Set down, please, without alteration, the lines of the entries below from the first through the one containing "You are a computer-use agent. The image size is (903, 734).".

____ Records for the task

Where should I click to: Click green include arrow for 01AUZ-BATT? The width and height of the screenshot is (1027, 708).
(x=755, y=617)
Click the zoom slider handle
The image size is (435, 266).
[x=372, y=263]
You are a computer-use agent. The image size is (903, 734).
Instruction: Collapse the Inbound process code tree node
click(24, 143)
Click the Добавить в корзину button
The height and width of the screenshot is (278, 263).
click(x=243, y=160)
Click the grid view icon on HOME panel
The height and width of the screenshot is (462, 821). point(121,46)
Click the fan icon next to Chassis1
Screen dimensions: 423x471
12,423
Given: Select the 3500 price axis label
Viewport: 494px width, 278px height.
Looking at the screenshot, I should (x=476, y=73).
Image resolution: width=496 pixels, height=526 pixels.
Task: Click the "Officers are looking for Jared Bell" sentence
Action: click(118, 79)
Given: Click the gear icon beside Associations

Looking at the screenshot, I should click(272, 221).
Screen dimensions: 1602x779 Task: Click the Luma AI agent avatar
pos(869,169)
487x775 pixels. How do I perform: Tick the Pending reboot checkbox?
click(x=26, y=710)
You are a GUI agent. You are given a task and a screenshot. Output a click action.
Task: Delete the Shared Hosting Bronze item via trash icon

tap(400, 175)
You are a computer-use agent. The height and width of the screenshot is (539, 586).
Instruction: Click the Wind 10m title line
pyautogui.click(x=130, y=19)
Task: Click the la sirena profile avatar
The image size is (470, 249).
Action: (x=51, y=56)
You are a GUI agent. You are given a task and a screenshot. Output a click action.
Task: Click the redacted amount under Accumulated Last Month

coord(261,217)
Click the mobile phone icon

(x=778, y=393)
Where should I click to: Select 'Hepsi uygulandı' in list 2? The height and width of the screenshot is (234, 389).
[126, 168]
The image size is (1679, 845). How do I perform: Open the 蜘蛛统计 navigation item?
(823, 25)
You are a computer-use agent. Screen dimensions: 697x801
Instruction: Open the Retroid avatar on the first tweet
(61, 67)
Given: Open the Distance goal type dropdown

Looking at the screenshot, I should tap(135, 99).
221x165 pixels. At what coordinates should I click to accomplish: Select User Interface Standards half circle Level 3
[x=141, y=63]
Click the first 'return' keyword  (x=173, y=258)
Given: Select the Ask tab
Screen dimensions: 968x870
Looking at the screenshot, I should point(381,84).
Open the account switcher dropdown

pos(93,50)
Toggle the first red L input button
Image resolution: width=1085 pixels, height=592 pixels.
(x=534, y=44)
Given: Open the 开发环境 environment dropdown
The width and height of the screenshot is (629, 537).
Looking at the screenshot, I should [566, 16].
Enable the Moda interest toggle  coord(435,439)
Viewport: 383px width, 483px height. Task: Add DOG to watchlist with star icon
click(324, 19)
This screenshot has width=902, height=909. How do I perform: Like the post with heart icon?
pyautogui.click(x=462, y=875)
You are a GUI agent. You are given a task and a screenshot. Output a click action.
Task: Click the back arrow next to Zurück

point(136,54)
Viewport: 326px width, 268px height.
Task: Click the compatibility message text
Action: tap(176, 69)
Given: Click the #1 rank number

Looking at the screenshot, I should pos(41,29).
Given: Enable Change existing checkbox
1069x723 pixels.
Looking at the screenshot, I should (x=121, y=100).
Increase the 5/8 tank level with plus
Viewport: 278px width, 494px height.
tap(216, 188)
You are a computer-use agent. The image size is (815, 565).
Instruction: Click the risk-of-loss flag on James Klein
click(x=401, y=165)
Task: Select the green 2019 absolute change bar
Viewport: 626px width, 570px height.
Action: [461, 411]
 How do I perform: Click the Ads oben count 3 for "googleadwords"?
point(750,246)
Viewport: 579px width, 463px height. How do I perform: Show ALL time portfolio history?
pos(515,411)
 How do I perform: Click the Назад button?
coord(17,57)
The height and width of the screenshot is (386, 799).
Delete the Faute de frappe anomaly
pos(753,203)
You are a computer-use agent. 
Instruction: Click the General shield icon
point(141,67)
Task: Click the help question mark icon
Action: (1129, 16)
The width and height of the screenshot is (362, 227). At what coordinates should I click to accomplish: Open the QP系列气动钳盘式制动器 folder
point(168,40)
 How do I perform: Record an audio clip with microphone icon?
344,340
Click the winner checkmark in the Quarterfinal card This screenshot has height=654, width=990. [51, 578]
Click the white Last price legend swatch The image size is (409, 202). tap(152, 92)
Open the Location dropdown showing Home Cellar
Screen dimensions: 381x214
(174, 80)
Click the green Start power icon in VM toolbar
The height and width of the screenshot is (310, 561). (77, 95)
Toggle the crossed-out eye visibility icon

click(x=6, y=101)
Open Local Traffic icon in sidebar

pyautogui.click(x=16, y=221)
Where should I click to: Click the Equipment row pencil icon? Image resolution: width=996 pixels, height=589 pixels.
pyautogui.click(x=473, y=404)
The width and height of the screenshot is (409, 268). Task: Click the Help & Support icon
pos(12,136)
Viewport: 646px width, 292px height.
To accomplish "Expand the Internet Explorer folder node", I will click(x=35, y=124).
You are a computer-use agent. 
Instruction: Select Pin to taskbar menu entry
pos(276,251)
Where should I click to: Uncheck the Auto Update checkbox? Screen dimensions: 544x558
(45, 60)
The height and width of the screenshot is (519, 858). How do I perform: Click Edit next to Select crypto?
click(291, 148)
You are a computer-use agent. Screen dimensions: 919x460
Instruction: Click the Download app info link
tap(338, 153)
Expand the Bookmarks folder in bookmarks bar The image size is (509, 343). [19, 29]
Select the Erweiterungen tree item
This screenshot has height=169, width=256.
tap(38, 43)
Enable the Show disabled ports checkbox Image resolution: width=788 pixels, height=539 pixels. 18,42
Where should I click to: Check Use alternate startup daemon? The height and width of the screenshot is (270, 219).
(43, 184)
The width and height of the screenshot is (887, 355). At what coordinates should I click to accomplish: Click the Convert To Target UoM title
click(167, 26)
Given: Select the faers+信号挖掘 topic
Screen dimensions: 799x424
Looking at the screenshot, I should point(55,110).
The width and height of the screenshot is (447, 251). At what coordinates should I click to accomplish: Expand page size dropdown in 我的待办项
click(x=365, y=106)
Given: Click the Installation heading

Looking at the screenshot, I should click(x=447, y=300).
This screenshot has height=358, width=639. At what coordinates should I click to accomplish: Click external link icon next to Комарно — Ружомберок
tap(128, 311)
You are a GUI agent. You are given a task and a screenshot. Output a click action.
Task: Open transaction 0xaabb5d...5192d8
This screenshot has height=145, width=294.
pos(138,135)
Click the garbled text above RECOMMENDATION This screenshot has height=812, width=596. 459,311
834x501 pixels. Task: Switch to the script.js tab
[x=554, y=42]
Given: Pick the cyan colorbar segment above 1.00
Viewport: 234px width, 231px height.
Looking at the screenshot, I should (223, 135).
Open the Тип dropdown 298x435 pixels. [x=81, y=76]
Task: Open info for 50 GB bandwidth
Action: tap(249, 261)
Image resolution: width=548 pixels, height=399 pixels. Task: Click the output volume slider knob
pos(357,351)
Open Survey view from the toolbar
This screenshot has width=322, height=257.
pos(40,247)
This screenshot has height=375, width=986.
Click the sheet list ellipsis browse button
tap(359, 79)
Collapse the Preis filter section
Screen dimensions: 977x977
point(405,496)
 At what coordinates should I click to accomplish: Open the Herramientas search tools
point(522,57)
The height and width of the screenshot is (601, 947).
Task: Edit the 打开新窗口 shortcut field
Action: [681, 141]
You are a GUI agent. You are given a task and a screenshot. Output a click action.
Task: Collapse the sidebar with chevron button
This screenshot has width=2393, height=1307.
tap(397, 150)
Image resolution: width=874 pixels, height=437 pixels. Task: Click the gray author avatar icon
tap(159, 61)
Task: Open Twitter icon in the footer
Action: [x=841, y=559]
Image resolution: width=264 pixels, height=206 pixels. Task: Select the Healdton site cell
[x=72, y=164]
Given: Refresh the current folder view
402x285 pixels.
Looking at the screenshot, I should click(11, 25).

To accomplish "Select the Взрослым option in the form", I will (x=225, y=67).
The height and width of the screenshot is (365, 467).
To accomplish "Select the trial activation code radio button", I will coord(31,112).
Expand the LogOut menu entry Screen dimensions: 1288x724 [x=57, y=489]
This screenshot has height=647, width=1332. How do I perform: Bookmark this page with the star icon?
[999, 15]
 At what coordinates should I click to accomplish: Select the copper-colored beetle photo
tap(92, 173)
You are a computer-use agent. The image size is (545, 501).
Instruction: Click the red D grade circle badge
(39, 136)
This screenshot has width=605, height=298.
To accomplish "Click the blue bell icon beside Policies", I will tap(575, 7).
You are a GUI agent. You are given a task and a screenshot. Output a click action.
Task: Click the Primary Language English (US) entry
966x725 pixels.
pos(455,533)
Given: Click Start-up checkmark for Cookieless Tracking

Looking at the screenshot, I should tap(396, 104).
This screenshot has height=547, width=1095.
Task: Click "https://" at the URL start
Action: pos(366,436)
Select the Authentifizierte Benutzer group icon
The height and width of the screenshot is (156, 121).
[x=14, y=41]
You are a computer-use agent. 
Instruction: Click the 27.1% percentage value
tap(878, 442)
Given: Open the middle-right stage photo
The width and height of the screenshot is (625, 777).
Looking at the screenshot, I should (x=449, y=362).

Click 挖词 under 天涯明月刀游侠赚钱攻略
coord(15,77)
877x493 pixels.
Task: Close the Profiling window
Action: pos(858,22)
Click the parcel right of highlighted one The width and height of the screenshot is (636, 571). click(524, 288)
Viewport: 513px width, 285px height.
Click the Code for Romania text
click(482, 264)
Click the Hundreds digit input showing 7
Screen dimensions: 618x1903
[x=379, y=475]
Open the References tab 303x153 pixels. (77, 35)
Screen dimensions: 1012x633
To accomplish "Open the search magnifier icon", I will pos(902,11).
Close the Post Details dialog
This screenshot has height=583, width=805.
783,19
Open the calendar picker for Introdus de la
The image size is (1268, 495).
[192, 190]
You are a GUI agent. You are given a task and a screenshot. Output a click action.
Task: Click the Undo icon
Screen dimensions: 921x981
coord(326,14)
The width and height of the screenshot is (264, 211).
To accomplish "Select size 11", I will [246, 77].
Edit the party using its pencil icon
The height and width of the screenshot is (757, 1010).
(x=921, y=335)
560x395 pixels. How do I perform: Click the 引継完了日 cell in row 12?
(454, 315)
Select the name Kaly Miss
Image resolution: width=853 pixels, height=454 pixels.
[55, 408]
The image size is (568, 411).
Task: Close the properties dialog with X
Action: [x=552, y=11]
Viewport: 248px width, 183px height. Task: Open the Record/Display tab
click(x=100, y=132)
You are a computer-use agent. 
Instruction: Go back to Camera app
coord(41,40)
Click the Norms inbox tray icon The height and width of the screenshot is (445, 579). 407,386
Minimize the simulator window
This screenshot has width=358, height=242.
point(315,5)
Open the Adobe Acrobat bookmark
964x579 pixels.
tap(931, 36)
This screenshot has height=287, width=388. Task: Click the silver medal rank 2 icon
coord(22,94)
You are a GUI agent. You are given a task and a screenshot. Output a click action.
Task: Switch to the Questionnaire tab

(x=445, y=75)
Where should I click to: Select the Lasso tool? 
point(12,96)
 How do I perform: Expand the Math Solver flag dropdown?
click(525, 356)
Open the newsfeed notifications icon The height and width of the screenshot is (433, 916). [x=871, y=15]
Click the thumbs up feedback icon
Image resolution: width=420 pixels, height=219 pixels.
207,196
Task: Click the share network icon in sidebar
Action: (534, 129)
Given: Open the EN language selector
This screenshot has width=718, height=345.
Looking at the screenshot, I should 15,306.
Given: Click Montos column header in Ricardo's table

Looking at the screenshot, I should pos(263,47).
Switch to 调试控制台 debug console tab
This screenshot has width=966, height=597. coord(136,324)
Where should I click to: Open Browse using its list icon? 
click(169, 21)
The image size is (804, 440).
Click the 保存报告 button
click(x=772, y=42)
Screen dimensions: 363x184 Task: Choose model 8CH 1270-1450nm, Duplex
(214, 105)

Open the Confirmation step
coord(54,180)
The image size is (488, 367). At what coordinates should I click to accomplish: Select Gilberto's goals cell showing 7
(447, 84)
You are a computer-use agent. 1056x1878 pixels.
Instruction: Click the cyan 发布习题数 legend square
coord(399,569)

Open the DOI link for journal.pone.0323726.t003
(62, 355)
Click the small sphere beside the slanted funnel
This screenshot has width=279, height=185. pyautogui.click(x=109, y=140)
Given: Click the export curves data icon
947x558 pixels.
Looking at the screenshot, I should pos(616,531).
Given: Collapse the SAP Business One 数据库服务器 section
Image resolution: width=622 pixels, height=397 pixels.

________

--- Task answer ---
Where should I click to: Click green include arrow for 01AUZ-BATT? The width and height of the screenshot is (1027, 708).
(x=755, y=617)
Click the zoom slider handle
The image size is (435, 266).
[x=372, y=263]
You are a computer-use agent. The image size is (903, 734).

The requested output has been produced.